Data listing section start
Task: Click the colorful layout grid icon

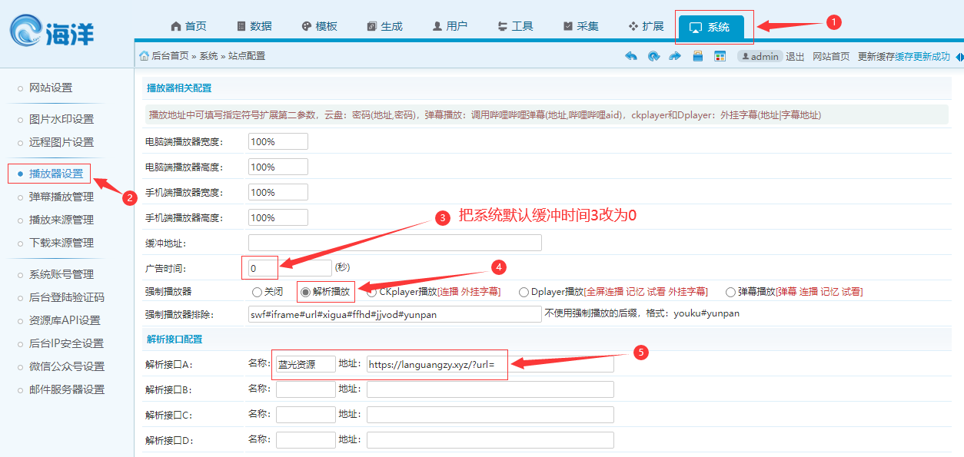Action: pos(720,56)
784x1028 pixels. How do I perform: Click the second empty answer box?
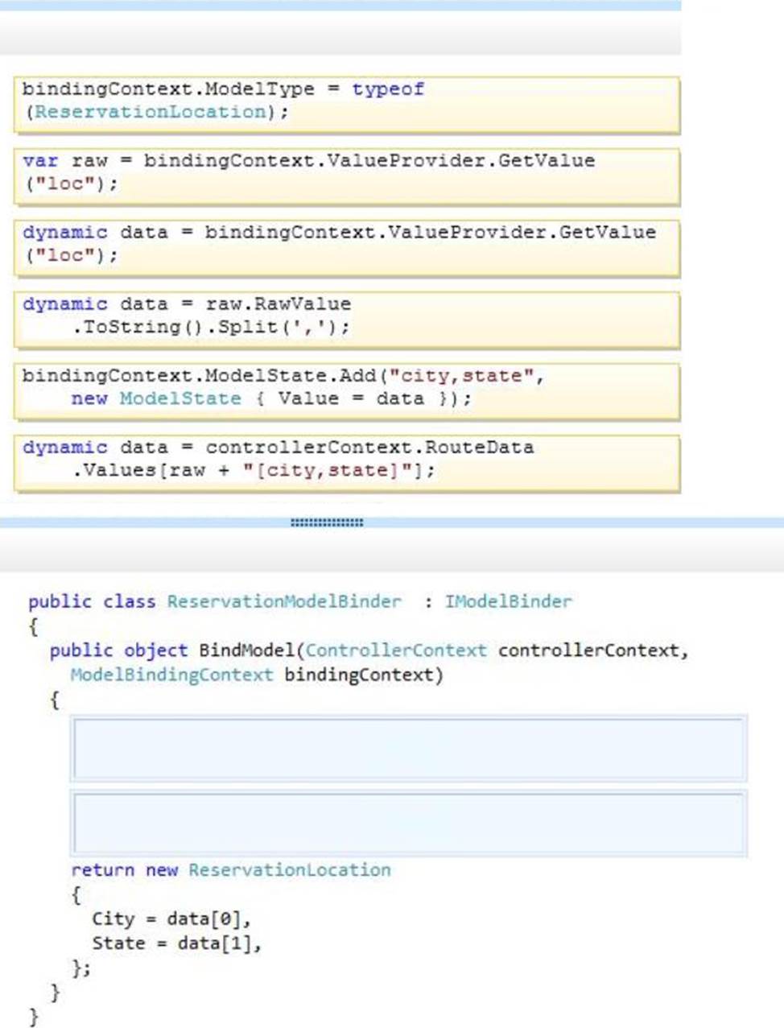[x=408, y=823]
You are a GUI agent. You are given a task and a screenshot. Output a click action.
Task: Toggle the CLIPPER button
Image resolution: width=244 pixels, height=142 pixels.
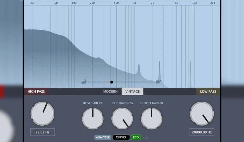(x=121, y=137)
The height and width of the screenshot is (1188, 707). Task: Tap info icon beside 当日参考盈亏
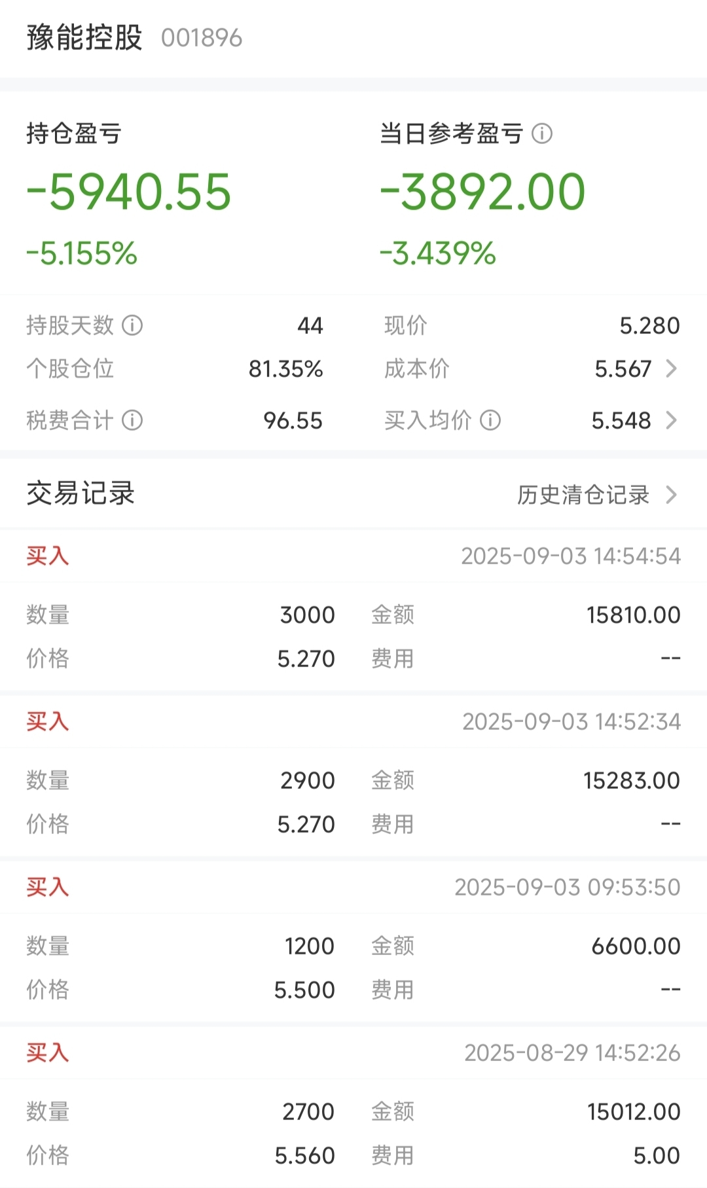542,134
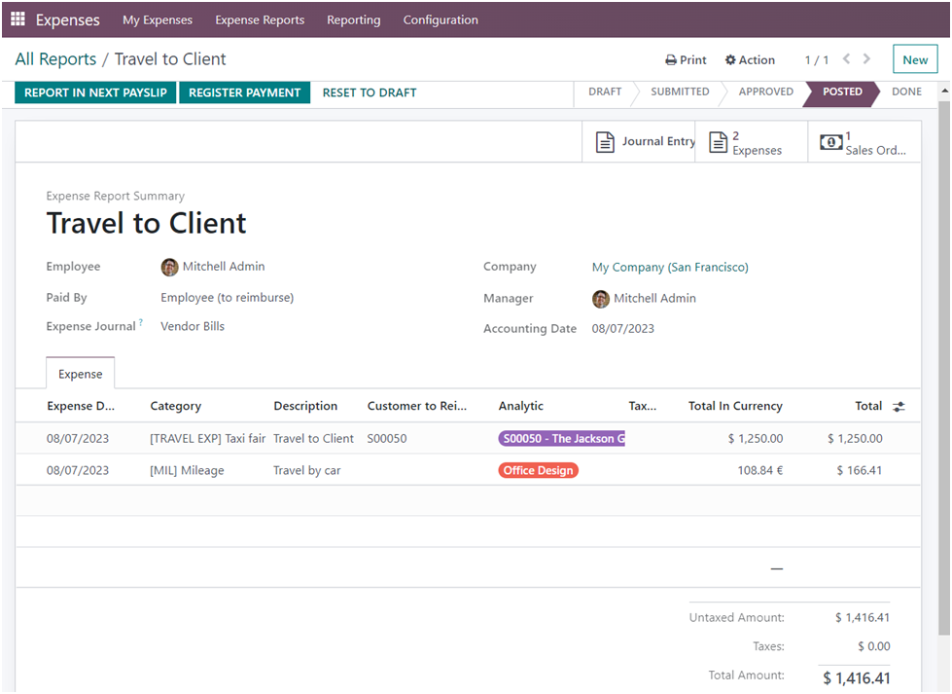The width and height of the screenshot is (952, 694).
Task: Open the Reporting menu
Action: (x=353, y=19)
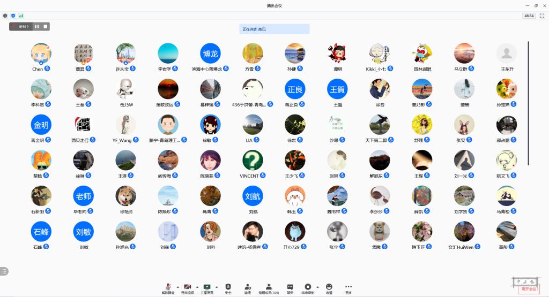549x297 pixels.
Task: Select the 博龙 participant avatar
Action: pos(210,54)
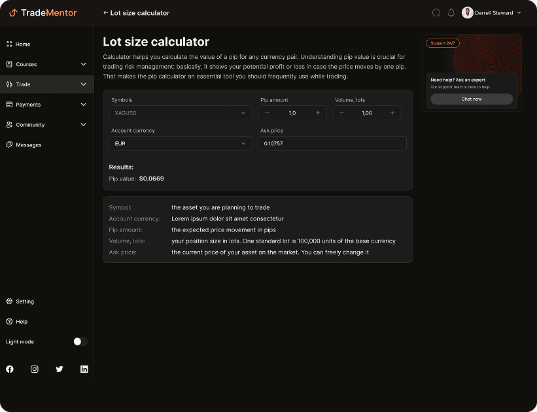
Task: Visit the Facebook icon in the footer
Action: point(9,369)
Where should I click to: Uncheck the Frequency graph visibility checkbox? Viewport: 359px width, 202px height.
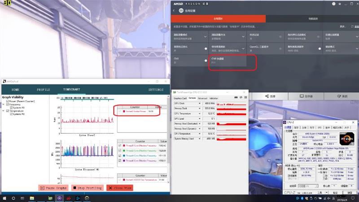pyautogui.click(x=8, y=105)
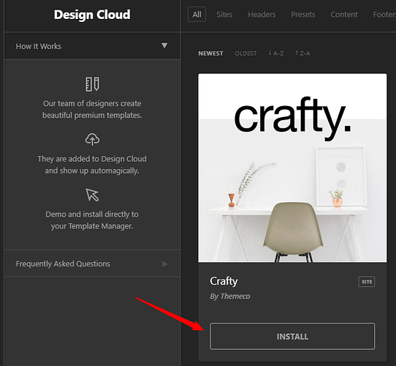The height and width of the screenshot is (366, 396).
Task: Click the Crafty template title
Action: [224, 281]
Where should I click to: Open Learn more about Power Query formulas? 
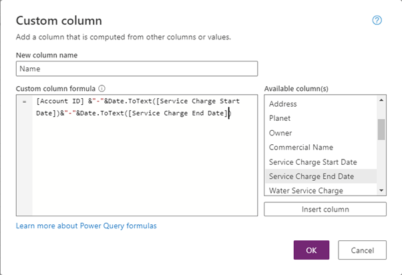(86, 226)
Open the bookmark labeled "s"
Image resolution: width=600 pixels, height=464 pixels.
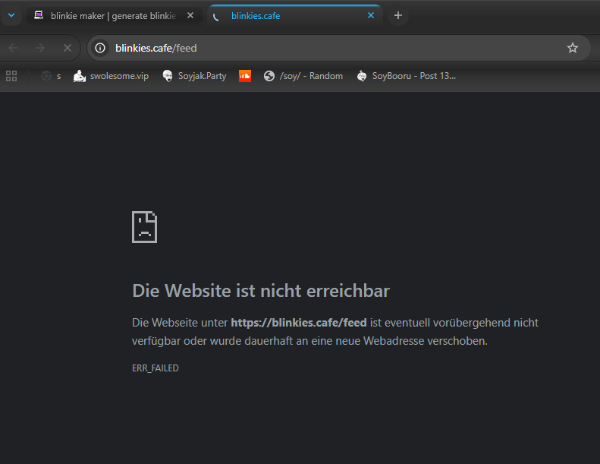51,76
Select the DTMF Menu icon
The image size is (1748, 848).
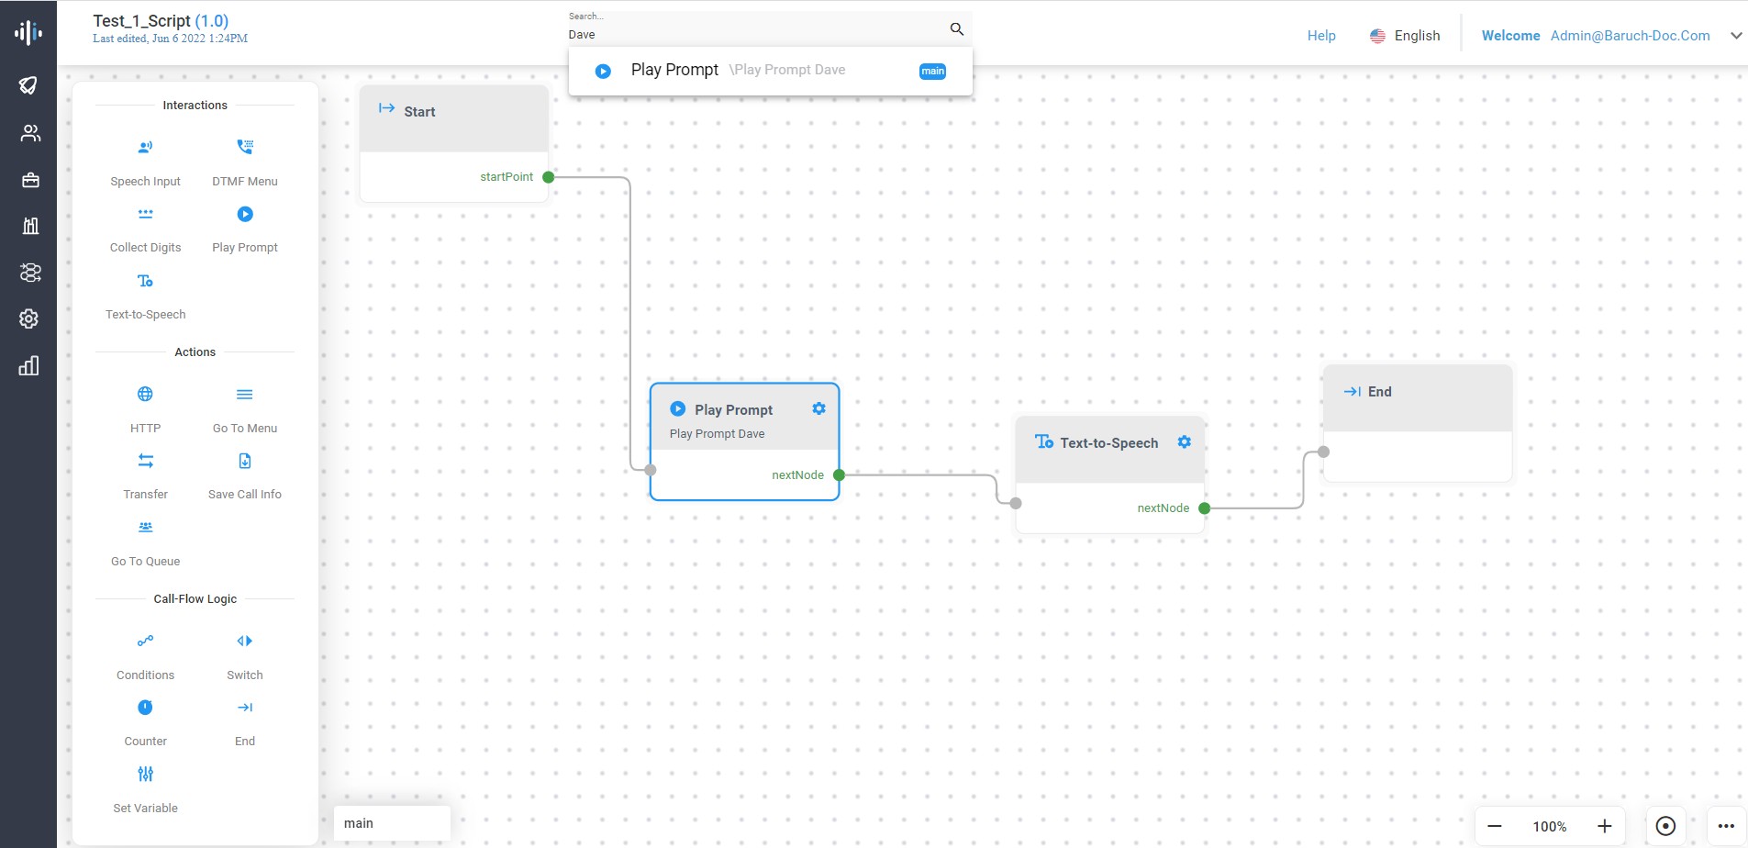[x=245, y=147]
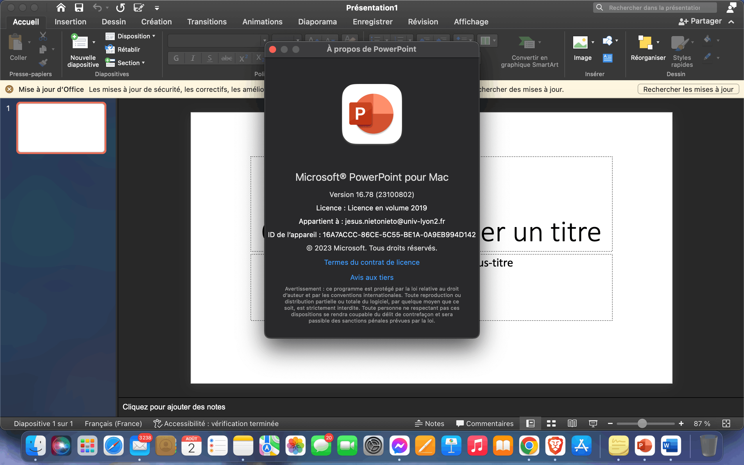Click the fit slide to window icon
The image size is (744, 465).
[x=726, y=423]
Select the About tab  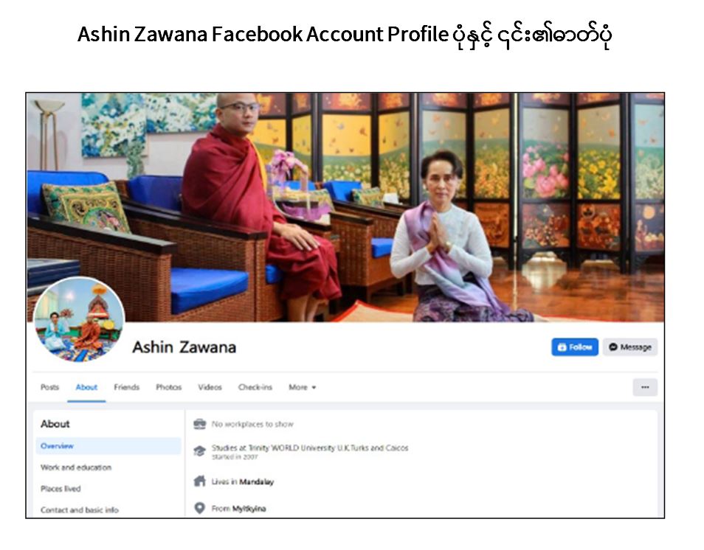[86, 387]
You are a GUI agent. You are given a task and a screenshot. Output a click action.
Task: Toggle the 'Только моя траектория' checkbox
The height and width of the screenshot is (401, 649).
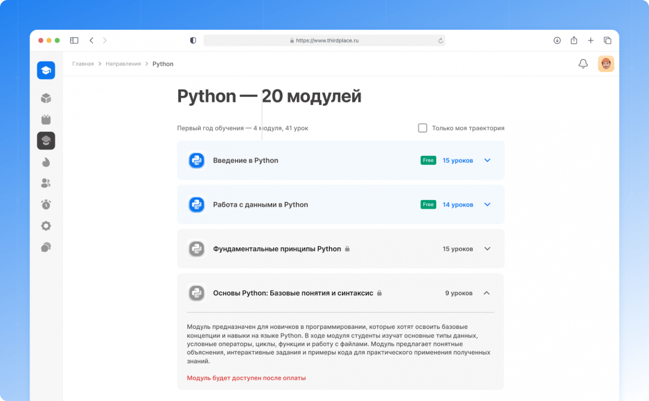click(422, 128)
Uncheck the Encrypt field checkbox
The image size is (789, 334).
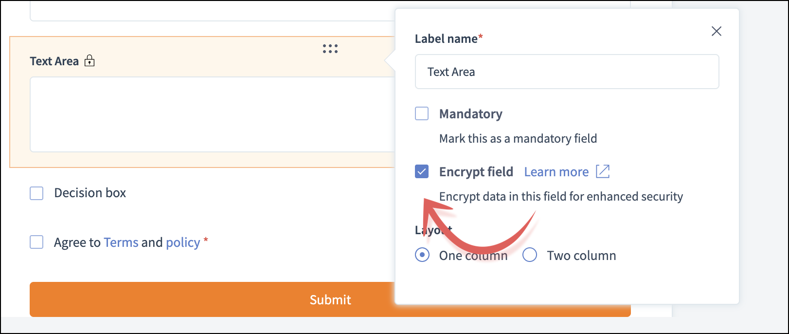click(x=422, y=171)
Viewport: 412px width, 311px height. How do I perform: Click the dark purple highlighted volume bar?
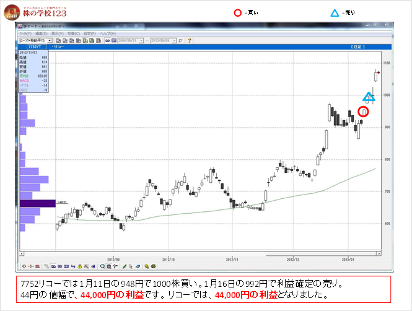(37, 203)
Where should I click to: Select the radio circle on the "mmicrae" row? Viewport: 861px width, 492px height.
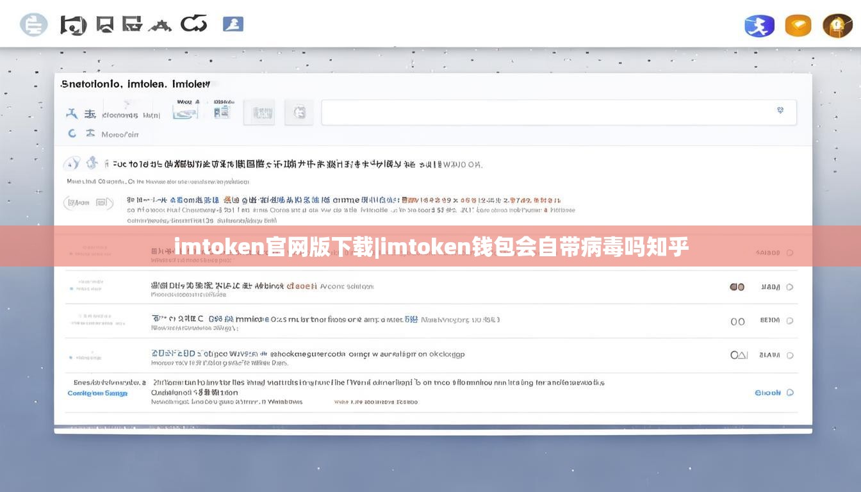tap(790, 321)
Data listing section end
### What this task involves
No pictures should appear in the copy. Reproduce exactly the lines from the line containing "Uncheck the Encrypt field checkbox" through the last line of the data, inclusive.

### Result
Uncheck the Encrypt field checkbox
The image size is (789, 334).
click(x=422, y=171)
Viewport: 412px width, 311px height. How do I perform: Click the dark purple highlighted volume bar?
(37, 203)
Where should I click to: Select the radio circle on the "mmicrae" row? Viewport: 861px width, 492px height.
tap(790, 321)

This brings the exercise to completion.